Mathematical models, validated and upgraded using existing and new observations, will be used to predict ecosystem responses to changes in climate and anthropogenic forcings during the next five decades. 

The new data will be gathered during multidisciplinary, multiship oceanographic cruises in the Mediterranean and Black Sea. These will provide an overall picture of the Mediterranean and Black Sea that does not yet exist as well as essential datasets for model validation.

University of Plymouth is involved in Work Packages WP1, WP3 and WP7.

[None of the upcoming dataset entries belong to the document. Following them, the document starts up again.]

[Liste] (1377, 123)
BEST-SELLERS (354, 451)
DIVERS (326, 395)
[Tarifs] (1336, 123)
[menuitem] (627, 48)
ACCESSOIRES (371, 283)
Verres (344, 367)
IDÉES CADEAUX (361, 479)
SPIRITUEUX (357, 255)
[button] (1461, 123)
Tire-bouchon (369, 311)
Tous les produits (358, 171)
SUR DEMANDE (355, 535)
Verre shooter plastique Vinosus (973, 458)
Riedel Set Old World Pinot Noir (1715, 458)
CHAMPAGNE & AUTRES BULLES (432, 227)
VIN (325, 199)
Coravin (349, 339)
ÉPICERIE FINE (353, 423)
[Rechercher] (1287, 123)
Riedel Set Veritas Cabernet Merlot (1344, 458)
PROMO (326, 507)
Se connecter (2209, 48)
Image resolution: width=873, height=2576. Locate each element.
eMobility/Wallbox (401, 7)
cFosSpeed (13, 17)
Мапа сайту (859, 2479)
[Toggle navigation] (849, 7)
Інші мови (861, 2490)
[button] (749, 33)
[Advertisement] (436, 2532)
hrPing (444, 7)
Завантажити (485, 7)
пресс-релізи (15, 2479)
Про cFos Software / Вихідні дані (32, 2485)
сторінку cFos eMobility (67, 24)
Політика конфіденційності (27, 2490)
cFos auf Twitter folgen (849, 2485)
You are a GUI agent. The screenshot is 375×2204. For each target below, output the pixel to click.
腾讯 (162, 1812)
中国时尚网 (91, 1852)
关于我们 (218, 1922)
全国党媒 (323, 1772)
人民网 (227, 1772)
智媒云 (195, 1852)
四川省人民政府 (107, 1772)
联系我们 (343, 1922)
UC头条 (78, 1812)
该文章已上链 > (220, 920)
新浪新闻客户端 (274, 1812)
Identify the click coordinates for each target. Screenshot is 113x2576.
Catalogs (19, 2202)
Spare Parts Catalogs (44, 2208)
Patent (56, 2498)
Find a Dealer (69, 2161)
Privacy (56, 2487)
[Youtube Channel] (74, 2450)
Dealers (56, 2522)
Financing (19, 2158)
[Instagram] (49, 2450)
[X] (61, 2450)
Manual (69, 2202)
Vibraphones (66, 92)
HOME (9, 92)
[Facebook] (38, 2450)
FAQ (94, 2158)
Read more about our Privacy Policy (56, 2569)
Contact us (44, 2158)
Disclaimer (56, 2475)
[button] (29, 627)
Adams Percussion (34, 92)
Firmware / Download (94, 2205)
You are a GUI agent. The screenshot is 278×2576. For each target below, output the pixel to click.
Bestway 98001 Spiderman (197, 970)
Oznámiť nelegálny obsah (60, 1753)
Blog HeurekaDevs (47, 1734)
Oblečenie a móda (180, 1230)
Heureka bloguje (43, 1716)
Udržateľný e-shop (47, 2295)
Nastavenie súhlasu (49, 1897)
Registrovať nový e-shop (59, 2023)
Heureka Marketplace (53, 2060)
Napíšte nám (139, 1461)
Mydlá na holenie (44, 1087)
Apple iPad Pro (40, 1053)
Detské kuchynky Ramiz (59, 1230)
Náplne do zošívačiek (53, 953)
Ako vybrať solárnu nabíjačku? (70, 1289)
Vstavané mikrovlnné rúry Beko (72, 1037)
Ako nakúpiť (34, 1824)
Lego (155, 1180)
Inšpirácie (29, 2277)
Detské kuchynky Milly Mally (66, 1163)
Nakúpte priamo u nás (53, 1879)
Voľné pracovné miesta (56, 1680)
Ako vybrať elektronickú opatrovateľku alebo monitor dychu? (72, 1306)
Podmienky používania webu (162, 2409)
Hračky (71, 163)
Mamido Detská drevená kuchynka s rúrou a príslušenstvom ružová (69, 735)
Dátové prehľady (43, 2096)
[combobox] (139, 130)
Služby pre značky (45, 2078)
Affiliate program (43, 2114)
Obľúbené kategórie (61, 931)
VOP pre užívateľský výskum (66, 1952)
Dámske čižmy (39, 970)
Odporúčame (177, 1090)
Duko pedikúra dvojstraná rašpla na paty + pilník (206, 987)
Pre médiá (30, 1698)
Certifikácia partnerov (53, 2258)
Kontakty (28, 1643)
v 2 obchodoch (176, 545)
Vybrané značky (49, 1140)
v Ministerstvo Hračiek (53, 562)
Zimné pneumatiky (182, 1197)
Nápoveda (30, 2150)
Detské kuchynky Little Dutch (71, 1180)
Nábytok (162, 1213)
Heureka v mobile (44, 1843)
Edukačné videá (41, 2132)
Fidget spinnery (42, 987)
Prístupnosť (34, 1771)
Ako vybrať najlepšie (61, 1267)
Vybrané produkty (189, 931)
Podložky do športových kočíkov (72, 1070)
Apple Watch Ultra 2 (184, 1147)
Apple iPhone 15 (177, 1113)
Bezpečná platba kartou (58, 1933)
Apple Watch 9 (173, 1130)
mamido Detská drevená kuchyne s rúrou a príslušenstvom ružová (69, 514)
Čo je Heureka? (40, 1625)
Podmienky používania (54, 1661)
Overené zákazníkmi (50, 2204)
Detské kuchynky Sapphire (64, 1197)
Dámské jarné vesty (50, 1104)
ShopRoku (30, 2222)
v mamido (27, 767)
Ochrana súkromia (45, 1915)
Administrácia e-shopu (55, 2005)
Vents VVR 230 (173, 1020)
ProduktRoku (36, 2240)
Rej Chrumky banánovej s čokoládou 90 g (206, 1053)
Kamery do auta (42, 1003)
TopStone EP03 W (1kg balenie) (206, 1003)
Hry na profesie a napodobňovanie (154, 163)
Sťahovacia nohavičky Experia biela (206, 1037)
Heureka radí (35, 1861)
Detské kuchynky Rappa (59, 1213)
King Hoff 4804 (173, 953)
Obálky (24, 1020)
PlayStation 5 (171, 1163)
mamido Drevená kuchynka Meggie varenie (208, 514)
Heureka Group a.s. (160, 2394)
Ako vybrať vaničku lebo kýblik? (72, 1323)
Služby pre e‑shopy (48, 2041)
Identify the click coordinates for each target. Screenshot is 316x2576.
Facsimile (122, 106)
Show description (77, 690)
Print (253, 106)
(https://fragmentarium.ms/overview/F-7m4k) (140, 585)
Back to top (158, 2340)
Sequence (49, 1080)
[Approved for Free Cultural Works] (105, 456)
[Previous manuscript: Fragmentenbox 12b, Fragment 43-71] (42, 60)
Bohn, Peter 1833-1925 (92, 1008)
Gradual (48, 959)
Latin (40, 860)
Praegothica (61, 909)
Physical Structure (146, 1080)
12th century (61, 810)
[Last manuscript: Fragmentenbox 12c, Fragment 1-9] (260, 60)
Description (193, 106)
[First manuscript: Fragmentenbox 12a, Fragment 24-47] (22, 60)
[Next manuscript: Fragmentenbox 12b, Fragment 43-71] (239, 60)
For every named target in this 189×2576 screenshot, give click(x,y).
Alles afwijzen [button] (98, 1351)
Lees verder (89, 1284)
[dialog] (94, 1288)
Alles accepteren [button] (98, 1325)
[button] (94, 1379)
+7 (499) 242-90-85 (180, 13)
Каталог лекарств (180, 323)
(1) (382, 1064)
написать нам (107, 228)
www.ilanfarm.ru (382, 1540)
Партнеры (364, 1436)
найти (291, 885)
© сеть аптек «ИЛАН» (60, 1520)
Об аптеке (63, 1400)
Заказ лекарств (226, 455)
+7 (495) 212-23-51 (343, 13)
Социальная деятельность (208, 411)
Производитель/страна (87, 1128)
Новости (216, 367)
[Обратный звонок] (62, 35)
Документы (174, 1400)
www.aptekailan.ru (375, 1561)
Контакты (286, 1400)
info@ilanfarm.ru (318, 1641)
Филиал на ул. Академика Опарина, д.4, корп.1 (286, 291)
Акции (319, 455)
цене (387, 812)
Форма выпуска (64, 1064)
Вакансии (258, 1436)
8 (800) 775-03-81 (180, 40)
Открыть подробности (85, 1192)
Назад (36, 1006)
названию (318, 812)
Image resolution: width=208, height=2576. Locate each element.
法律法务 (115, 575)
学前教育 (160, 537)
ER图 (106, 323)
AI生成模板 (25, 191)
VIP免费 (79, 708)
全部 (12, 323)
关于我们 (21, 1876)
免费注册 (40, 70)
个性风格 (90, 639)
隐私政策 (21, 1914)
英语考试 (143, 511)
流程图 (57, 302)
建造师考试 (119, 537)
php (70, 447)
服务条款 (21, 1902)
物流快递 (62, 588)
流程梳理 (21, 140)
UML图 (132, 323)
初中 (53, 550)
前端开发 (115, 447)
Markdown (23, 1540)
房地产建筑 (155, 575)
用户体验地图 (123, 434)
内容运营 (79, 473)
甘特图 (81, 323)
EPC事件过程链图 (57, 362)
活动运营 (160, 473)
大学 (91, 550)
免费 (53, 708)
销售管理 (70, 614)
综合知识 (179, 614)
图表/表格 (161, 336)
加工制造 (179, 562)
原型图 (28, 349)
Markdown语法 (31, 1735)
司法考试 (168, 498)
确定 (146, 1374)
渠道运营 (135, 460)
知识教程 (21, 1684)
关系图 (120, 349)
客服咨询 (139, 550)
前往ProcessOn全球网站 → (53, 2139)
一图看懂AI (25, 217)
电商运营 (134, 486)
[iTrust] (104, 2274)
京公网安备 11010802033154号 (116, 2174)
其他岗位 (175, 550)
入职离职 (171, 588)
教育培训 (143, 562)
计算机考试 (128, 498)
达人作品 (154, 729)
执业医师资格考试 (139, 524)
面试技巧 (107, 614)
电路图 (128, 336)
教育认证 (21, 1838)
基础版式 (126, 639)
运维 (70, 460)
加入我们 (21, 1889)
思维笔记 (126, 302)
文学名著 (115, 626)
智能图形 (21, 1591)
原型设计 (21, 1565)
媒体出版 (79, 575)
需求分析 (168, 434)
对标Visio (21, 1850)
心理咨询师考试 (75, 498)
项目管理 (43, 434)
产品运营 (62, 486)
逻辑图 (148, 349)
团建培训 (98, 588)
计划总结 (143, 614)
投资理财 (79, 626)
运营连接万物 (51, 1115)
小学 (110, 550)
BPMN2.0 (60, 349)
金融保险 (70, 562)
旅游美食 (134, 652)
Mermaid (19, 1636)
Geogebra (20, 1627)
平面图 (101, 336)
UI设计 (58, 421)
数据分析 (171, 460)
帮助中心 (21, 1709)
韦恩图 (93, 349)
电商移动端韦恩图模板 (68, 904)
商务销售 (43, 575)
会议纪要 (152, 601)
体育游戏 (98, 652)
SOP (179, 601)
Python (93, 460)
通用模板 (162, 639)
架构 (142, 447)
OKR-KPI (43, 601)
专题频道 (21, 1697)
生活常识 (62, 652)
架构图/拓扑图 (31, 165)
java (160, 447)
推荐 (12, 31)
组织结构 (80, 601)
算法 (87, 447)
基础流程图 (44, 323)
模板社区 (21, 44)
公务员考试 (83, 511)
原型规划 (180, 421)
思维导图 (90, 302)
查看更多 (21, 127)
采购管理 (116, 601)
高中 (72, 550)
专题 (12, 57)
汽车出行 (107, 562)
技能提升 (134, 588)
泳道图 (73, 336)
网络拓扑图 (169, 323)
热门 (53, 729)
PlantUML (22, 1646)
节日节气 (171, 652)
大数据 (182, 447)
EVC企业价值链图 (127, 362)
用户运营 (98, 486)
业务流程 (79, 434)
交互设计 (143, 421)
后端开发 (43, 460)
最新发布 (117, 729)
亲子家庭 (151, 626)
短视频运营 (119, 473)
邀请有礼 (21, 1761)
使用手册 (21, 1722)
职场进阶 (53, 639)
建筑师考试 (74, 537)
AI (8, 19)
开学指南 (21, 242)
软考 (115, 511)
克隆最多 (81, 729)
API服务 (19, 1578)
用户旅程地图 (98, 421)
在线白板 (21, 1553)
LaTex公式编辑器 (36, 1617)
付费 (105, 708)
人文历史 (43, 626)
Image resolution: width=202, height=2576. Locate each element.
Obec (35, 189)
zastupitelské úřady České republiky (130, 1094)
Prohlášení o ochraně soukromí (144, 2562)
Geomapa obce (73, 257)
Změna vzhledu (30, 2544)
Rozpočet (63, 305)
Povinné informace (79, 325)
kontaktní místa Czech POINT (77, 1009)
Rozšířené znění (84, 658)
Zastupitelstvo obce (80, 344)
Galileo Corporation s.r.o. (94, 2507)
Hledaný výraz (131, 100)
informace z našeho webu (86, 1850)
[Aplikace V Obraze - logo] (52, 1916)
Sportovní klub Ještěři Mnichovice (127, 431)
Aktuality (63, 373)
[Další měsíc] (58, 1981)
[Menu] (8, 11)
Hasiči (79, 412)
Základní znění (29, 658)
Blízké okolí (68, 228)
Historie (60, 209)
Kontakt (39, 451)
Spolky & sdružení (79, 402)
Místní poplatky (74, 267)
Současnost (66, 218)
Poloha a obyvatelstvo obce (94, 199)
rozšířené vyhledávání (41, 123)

The application of remote sensing to the measurement of marine particle size and their relation to turbulence

• Project PI/Co-PI: A.Nimmo-Smith
  
• Duration: 2007–2010
  
• Source: NERC NE/EO15247/1
  

£307,434

In collaboration with Drs Bowers (PI) and Jago and Professor Simpson, University of Wales, Bangor.

To provide high-quality in situ suspended particle size information using a submersible holographic particle imager.

Mixing and Dispersion of Coastal Plumes

• Project PI/Co-PI: D. Huntley
  
• Duration: 2007–2009
  
• Source: UoP / BRNC
  

Partners:

Dr Richard Thain and Dr Duncan Priestley.

A new mechanism for generation of internal waves

• Project PI/Co-PI: Dr V. Vlasenko, N.Stashchuk
  
• Duration: 2007–2008
  
• Source: NERC Grant Ref. NE/E01030X/1
  

The overall goal of the project is to study a new mechanism of internal wave generation that may occur in river-plume areas at the transition of the head of surface gravity current from supercritical (in terms of the Froude number) to subcritical regime of evolution. Formulated as a hypothesis in the course of the analysis of recently taken satellite images and the data of in-situ observations, this mechanism requires further theoretical clarification and justification on the basis of hydrodynamic modelling.

The greater insight into the new mechanism of the generation of internal waves will be achieved in the framework of the following research activities:

• analysis of published in-situ data and satellite images provided by the University of Hamburg (Germany)
  
• numerical simulations of the plume dynamics based on a fine-resolution fully nonlinear non-hydrostatic numerical model
  
• comparison analysis of the remote sensing and in-situ data with the results of numerical runs.
  

As a result of the aforementioned activities, the conditions controlling formation of large-amplitude internal waves at the frontal side of the river plume will be identified and clarified in terms of various input parameters such as model geometry, river discharge, bottom topography, sea water stratification etc.